EXTRACTED INFORMATION:
-=-=-

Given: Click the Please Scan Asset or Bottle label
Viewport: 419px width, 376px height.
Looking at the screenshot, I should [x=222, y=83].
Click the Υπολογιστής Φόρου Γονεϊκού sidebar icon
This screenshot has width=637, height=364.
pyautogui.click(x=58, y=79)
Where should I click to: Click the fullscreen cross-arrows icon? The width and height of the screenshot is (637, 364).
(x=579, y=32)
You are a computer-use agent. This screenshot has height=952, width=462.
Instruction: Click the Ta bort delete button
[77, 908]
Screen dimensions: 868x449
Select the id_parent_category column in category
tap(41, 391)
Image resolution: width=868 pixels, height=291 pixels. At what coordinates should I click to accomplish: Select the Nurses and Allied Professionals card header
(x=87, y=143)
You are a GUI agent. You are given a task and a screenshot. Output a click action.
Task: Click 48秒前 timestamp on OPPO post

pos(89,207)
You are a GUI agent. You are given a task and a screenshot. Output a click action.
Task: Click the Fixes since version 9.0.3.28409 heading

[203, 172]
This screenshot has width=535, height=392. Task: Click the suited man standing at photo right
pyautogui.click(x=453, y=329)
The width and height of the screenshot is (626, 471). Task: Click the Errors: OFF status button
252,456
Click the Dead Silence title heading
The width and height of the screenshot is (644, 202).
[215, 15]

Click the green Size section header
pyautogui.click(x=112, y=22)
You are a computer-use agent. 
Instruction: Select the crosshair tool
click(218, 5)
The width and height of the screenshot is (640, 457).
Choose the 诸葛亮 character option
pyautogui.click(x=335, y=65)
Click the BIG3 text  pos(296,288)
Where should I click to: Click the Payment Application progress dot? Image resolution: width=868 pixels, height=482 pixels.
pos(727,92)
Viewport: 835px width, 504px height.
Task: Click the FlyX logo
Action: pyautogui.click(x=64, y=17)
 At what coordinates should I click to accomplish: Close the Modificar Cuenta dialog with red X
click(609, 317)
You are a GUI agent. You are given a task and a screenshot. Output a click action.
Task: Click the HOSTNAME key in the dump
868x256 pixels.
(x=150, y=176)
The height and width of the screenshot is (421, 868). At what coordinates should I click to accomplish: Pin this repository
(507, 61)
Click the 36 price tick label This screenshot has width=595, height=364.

-=-=-

Word for word, repeat the lines that begin at the one with "Instruction: Select the crosshair tool" and continue to the end of the listing above.

Instruction: Select the crosshair tool
click(218, 5)
The width and height of the screenshot is (640, 457).
Choose the 诸葛亮 character option
pyautogui.click(x=335, y=65)
Click the BIG3 text  pos(296,288)
Where should I click to: Click the Payment Application progress dot? Image resolution: width=868 pixels, height=482 pixels.
pos(727,92)
Viewport: 835px width, 504px height.
Task: Click the FlyX logo
Action: pyautogui.click(x=64, y=17)
 At what coordinates should I click to accomplish: Close the Modificar Cuenta dialog with red X
click(609, 317)
You are a GUI agent. You are given a task and a screenshot. Output a click action.
Task: Click the HOSTNAME key in the dump
868x256 pixels.
(x=150, y=176)
The height and width of the screenshot is (421, 868). At what coordinates should I click to accomplish: Pin this repository
(507, 61)
Click the 36 price tick label This screenshot has width=595, height=364.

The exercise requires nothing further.